Exercise
Please reproduce every record, keeping each one exactly as written.

The data
__________

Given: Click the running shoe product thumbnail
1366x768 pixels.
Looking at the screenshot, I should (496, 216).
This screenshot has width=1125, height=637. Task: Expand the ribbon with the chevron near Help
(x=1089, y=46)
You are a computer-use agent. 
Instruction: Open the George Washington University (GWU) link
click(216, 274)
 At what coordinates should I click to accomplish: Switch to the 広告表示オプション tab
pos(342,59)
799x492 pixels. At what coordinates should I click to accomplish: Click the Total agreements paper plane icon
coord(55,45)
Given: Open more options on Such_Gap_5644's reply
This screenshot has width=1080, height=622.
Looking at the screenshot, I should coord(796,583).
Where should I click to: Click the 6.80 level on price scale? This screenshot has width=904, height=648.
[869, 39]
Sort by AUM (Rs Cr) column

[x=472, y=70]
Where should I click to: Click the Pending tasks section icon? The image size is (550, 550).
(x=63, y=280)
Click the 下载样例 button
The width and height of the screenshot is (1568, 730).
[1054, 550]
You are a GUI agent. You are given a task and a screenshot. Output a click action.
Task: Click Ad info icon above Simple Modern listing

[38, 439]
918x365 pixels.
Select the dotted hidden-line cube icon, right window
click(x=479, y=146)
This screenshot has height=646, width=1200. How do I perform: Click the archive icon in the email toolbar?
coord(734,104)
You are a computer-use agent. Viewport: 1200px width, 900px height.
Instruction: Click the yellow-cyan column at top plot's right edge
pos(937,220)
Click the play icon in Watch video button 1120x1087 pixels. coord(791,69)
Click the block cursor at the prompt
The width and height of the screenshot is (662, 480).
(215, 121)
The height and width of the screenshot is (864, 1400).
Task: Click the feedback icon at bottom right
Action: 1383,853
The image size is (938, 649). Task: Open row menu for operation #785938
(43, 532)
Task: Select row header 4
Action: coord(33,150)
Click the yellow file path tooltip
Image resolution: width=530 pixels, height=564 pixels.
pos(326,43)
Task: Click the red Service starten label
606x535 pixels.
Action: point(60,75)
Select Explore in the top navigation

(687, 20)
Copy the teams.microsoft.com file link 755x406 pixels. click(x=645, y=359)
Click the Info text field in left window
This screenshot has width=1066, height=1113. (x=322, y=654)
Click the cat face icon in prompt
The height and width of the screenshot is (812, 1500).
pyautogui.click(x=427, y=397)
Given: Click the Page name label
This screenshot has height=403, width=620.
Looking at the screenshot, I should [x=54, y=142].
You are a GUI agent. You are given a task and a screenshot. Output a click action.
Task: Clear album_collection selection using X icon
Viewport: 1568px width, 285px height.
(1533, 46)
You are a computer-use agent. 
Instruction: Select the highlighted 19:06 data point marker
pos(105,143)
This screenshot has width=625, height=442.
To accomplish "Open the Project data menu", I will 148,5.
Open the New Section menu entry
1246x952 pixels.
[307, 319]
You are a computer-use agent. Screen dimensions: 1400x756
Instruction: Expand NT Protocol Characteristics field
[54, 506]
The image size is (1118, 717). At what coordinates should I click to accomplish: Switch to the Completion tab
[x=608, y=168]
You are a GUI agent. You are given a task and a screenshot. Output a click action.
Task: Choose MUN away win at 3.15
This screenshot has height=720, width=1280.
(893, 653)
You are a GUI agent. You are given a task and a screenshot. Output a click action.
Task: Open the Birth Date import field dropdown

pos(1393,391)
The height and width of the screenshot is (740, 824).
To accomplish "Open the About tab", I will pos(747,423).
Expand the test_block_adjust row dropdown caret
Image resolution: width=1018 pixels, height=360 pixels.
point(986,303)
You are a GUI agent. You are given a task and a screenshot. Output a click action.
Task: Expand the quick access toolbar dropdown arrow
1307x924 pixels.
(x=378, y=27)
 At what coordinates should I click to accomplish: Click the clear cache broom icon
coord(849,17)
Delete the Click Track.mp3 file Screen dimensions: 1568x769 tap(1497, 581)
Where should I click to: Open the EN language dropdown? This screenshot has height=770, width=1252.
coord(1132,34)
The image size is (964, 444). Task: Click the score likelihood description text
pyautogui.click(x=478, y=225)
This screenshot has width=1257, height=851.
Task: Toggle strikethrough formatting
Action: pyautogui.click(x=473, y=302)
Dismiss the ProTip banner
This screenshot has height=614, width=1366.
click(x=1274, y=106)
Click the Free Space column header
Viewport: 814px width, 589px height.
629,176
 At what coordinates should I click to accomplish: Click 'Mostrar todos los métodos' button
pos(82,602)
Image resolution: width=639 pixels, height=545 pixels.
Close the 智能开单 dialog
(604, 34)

__________

Output of the task
Given: Click the running shoe product thumbnail
1366x768 pixels.
Looking at the screenshot, I should (496, 216).
This screenshot has width=1125, height=637. Task: Expand the ribbon with the chevron near Help
(x=1089, y=46)
You are a computer-use agent. 
Instruction: Open the George Washington University (GWU) link
click(216, 274)
 At what coordinates should I click to accomplish: Switch to the 広告表示オプション tab
pos(342,59)
799x492 pixels. At what coordinates should I click to accomplish: Click the Total agreements paper plane icon
coord(55,45)
Given: Open more options on Such_Gap_5644's reply
This screenshot has width=1080, height=622.
Looking at the screenshot, I should coord(796,583).
Where should I click to: Click the 6.80 level on price scale? This screenshot has width=904, height=648.
[869, 39]
Sort by AUM (Rs Cr) column

[x=472, y=70]
Where should I click to: Click the Pending tasks section icon? The image size is (550, 550).
(x=63, y=280)
Click the 下载样例 button
The width and height of the screenshot is (1568, 730).
[1054, 550]
You are a GUI agent. You are given a task and a screenshot. Output a click action.
Task: Click Ad info icon above Simple Modern listing

[38, 439]
918x365 pixels.
Select the dotted hidden-line cube icon, right window
click(x=479, y=146)
This screenshot has height=646, width=1200. How do I perform: Click the archive icon in the email toolbar?
coord(734,104)
You are a computer-use agent. Viewport: 1200px width, 900px height.
Instruction: Click the yellow-cyan column at top plot's right edge
pos(937,220)
Click the play icon in Watch video button 1120x1087 pixels. coord(791,69)
Click the block cursor at the prompt
The width and height of the screenshot is (662, 480).
(215, 121)
The height and width of the screenshot is (864, 1400).
Task: Click the feedback icon at bottom right
Action: 1383,853
The image size is (938, 649). Task: Open row menu for operation #785938
(43, 532)
Task: Select row header 4
Action: coord(33,150)
Click the yellow file path tooltip
Image resolution: width=530 pixels, height=564 pixels.
pos(326,43)
Task: Click the red Service starten label
606x535 pixels.
Action: point(60,75)
Select Explore in the top navigation

(687, 20)
Copy the teams.microsoft.com file link 755x406 pixels. click(x=645, y=359)
Click the Info text field in left window
This screenshot has width=1066, height=1113. (x=322, y=654)
Click the cat face icon in prompt
The height and width of the screenshot is (812, 1500).
pyautogui.click(x=427, y=397)
Given: Click the Page name label
This screenshot has height=403, width=620.
Looking at the screenshot, I should [x=54, y=142].
You are a GUI agent. You are given a task and a screenshot. Output a click action.
Task: Clear album_collection selection using X icon
Viewport: 1568px width, 285px height.
(1533, 46)
You are a computer-use agent. 
Instruction: Select the highlighted 19:06 data point marker
pos(105,143)
This screenshot has width=625, height=442.
To accomplish "Open the Project data menu", I will 148,5.
Open the New Section menu entry
1246x952 pixels.
[307, 319]
You are a computer-use agent. Screen dimensions: 1400x756
Instruction: Expand NT Protocol Characteristics field
[54, 506]
The image size is (1118, 717). At what coordinates should I click to accomplish: Switch to the Completion tab
[x=608, y=168]
You are a GUI agent. You are given a task and a screenshot. Output a click action.
Task: Choose MUN away win at 3.15
This screenshot has height=720, width=1280.
(893, 653)
You are a GUI agent. You are given a task and a screenshot. Output a click action.
Task: Open the Birth Date import field dropdown

pos(1393,391)
The height and width of the screenshot is (740, 824).
To accomplish "Open the About tab", I will pos(747,423).
Expand the test_block_adjust row dropdown caret
Image resolution: width=1018 pixels, height=360 pixels.
point(986,303)
You are a GUI agent. You are given a task and a screenshot. Output a click action.
Task: Expand the quick access toolbar dropdown arrow
1307x924 pixels.
(x=378, y=27)
 At what coordinates should I click to accomplish: Click the clear cache broom icon
coord(849,17)
Delete the Click Track.mp3 file Screen dimensions: 1568x769 tap(1497, 581)
Where should I click to: Open the EN language dropdown? This screenshot has height=770, width=1252.
coord(1132,34)
The image size is (964, 444). Task: Click the score likelihood description text
pyautogui.click(x=478, y=225)
This screenshot has width=1257, height=851.
Task: Toggle strikethrough formatting
Action: pyautogui.click(x=473, y=302)
Dismiss the ProTip banner
This screenshot has height=614, width=1366.
click(x=1274, y=106)
Click the Free Space column header
Viewport: 814px width, 589px height.
629,176
 At what coordinates should I click to accomplish: Click 'Mostrar todos los métodos' button
pos(82,602)
Image resolution: width=639 pixels, height=545 pixels.
Close the 智能开单 dialog
(604, 34)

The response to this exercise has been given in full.